One of our in-state beers of Pennsylvania is the much beloved Yuengling, which despite the spelling with the “u” is pronounced /jɪŋlɪŋ/ or “ying-ling.” Obviously the exotic “ue” spelling is a clue that Yuengling did not start out as a native word.
Sure enough, if you head over to the Yuengling brewery site, you will find the explanation that it’s orignally German for “young man”, now spelled as Jüngling ‘youth or youngling’. In the semi-nativized spelling, the “ue” represents the sound /ü/ (or IPA /y/) which is a front-round vowel also found in French. To pronounce /ü/, say /i/ (or “ee”) and round your lips. It should sound a little different from the back rounded vowel /u/.
The next obvious step is that English speakers “fixed” the exotic /ü/ to a sound found in English, namely /i/. The odd thing is that normally, /ü/ is changed to /u/, not /i/. For instance the French expression déjà vu [deʒa vü] is normally pronounced as [deʒa vu] in English not [deʒa vi] (i.e. not “deja vee”).
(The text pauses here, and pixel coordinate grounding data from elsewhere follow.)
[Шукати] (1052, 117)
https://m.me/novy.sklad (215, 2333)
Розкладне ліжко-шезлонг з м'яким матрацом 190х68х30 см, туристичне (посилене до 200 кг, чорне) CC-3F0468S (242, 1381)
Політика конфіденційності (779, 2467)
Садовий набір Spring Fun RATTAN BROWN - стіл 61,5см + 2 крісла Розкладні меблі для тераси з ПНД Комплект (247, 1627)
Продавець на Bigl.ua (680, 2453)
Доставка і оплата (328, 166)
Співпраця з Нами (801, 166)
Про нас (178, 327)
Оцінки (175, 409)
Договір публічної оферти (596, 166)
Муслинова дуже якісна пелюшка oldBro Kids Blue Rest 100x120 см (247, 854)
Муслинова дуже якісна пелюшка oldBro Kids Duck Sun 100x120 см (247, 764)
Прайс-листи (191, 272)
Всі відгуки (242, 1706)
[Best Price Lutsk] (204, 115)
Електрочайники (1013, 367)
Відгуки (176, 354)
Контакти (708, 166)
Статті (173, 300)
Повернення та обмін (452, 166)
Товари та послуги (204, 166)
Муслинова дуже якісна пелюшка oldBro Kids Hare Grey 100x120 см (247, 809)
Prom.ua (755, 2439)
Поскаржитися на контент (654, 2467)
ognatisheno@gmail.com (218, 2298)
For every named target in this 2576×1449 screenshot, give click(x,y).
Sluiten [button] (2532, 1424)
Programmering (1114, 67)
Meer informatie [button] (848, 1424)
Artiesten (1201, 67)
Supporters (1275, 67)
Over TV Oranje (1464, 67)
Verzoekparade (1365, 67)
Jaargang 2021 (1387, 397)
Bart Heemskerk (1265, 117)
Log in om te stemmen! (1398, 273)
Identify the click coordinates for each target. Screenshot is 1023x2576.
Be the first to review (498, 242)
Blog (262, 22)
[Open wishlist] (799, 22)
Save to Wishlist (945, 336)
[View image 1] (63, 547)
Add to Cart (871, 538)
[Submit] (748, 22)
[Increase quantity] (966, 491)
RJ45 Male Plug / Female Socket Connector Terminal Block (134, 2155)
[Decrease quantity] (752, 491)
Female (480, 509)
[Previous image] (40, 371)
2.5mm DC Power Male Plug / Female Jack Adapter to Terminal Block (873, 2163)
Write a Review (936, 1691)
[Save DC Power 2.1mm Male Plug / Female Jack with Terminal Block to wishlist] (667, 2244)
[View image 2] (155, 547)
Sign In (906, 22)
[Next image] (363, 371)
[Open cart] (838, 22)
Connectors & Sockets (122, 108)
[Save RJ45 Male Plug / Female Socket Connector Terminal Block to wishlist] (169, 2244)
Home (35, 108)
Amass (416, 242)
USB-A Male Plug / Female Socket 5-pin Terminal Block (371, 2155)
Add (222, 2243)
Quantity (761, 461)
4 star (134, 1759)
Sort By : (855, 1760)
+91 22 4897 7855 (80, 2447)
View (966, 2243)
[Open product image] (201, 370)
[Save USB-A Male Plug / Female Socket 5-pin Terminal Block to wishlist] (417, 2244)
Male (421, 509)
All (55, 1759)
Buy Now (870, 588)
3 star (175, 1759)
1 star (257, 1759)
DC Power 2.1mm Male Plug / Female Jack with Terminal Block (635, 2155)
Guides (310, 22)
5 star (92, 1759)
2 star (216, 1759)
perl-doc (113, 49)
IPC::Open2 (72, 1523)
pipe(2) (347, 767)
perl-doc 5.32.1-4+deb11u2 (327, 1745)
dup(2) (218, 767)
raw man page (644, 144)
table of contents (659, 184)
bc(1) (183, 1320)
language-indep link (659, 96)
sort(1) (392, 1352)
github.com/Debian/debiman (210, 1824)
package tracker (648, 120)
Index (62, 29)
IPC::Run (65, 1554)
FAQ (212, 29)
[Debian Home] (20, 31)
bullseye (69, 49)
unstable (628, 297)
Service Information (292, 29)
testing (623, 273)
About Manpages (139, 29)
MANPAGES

So why not [juŋlɪŋ] for Yuengling? I’m speculating here, but I think the reason is the [ŋ] “ng” in the first syllable. English does not generally allow [u] or [ʊ] before [ŋ]. That is, you won’t find many “oong” [uŋ] words while “ing”, “ang” and “ong” words are much more common.
The only “oong” word I found in the Oxford English Dictionary was the Australian slang word boong (borrowed from a local aboriginal language). The only other one I know is Star Trek warlord Khan Noonian Soong, but that is meant to be an “Asian name” (and it does exist in Chinese as in Soong Mei Ling, Madam Chang Kai-Shek). Therefore I think it is valid to conclude that English did not favor [uŋ] clusters.
FYI – There are “ung” words, but they are actually pronounced [ʌŋ].
When the pronunciation of Yuengling was being nativized a few centuries ago, I think the normal change of [ü] to [u] was rejected because you would have gotten another disfavored cluster [uŋ], so the only alternate left was to change [ü] to [i].
Interestingly, we do not have names like Carl Jung [juŋ]. It would be interesting to see what would happen to Jüngling today, but in the meantime, the pronunciation of Yuengling has become fixed as “ying ling”…and there’s no going back in this case.